In what became famous as the “Hard Hat Riot,” about 200 union workers, mostly construction workers, attacked anti-Vietnam War protesters in lower Manhattan, NYC, on this day. Over 70 people were injured, including four police officers.

The original anti-Vietnam War protest, involving about 1,000 high school and college students began at about 7:30 in the morning at the intersection of Broad and Wall Streets. The union workers attacked around noon. Most carried American flags and carried signs reading “America, Love “It or Leave It,” and other pro-Vietnam War and pro-America slogans.

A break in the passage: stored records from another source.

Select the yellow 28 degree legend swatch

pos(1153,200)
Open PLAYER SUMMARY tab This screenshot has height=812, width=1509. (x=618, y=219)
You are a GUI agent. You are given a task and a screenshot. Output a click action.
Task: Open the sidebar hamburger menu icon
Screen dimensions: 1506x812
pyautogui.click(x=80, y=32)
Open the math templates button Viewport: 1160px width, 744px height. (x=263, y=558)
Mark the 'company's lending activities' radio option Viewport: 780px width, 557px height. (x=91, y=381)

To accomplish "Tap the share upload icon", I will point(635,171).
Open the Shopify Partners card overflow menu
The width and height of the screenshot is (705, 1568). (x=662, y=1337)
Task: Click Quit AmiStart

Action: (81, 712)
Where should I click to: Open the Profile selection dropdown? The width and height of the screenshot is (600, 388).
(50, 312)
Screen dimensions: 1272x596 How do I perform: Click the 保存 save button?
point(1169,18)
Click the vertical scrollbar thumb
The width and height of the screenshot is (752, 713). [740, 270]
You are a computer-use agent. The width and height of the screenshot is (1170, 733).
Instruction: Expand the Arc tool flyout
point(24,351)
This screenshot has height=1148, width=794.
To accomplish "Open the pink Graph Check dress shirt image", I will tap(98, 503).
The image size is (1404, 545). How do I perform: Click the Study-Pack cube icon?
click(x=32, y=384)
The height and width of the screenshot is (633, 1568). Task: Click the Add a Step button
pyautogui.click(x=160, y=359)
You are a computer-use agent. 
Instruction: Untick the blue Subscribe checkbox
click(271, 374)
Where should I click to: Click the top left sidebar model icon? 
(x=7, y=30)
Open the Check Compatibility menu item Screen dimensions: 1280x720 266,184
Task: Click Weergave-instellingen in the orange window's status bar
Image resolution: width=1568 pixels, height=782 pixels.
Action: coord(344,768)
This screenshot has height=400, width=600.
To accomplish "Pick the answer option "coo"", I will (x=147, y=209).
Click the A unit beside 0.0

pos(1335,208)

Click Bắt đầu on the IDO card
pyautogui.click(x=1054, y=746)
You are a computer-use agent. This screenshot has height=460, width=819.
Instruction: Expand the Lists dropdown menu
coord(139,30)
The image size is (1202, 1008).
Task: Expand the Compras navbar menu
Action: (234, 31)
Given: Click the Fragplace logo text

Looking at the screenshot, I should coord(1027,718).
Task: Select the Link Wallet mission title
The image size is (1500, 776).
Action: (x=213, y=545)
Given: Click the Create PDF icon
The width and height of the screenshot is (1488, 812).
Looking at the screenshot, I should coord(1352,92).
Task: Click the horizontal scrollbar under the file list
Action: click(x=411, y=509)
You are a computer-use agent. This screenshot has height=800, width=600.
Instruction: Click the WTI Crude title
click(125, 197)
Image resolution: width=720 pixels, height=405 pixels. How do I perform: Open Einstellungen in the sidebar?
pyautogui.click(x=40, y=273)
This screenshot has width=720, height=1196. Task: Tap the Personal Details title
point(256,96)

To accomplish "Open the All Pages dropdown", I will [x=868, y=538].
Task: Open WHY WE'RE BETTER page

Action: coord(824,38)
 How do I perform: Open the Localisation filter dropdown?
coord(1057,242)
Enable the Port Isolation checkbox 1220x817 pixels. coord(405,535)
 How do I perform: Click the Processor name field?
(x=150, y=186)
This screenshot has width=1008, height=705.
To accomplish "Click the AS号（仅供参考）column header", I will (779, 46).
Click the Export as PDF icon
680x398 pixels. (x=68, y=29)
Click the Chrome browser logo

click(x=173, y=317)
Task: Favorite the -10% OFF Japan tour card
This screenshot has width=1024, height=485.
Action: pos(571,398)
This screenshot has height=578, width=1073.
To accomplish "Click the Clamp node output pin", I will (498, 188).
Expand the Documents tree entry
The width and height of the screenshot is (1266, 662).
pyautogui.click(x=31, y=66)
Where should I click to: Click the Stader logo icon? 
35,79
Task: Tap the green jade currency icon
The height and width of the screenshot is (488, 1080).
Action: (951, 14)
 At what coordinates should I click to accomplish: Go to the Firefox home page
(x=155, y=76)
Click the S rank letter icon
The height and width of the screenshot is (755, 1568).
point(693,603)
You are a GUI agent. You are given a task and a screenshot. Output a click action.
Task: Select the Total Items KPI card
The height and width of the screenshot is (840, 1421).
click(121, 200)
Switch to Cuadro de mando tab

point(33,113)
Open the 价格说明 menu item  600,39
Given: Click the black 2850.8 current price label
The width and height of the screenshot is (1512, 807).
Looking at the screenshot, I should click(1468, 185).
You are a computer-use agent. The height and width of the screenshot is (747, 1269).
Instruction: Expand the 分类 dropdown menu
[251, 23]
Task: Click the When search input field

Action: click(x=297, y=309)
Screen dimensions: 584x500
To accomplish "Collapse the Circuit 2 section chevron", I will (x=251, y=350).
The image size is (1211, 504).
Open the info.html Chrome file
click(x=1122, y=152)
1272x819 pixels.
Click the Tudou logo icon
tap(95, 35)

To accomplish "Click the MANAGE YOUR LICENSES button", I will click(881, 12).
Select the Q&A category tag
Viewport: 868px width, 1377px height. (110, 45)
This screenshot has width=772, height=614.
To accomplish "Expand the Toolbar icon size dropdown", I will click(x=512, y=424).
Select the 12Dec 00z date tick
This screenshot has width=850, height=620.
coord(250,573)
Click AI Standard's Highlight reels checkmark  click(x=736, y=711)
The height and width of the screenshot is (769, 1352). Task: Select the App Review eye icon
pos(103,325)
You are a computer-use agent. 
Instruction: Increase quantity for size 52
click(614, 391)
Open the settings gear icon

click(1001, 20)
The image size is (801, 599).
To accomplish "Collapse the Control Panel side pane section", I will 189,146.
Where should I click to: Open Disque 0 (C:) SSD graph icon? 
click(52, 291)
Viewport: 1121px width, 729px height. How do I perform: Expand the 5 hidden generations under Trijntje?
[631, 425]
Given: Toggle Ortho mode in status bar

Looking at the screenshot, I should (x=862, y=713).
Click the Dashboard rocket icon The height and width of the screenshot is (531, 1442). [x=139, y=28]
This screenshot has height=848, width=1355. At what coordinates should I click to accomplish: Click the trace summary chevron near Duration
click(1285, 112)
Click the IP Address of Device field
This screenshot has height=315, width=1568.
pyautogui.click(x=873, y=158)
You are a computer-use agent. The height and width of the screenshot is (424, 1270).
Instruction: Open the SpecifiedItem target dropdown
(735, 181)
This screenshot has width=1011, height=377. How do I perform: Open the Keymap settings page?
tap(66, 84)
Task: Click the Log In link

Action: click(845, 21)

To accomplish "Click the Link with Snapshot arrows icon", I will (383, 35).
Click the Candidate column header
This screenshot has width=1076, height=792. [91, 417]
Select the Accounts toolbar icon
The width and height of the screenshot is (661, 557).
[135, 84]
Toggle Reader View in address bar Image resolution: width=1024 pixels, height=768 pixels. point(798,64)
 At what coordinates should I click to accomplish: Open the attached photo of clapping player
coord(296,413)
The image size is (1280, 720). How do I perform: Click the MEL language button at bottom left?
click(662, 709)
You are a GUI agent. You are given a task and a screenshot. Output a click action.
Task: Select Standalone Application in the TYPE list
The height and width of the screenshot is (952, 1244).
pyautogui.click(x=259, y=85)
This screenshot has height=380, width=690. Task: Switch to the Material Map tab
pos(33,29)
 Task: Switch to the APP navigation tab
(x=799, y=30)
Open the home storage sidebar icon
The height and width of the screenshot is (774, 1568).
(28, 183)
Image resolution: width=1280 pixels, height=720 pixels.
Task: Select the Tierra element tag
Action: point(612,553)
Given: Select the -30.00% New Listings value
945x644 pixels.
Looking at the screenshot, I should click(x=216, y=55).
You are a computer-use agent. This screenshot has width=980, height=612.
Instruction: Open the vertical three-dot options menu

The anti-war protests was part of the national wave of protests following President Richard Nixon’s announcement that he had ordered the invasion of Cambodia (May 1, 1970), and the shooting and killing of four people by Ohio National Guard officers at Kent State University on May 4, 1970.

The Hard Hat Riot included allegations that New York City police officers tolerated the attacks on the protesters. The number of officers at the scene was small and inadequate. Some observers reported that police officers failed to intervene as the union members chased down anti-war protesters, pursuing those with the longest hair, and beating them with hard hats and other weapons. Mayor John V. Lindsay, a liberal Republican criticized the police for their lack of action. Three days later, thousands of pro-war people, including union workers and white collar workers, held a rally. Some held signs saying “Impeach the Red Mayor” and “Commy Rat.”

Mayor Lindsay clashed with the New York City police when he created a civilian-majority Civilian Complaint Review Board. The police union struck back by sponsoring a referendum in which the voters abolished the board by a 2-1 margin on November 8, 1966.

Learn more about the anti-Vietnam War movement: Thomas Powers, The War at Home: Vietnam and the American People, 1964–1968 (1973)

Read: Philip Caputo, 13 Seconds: A Look Back at the Kent State Shootings (2006)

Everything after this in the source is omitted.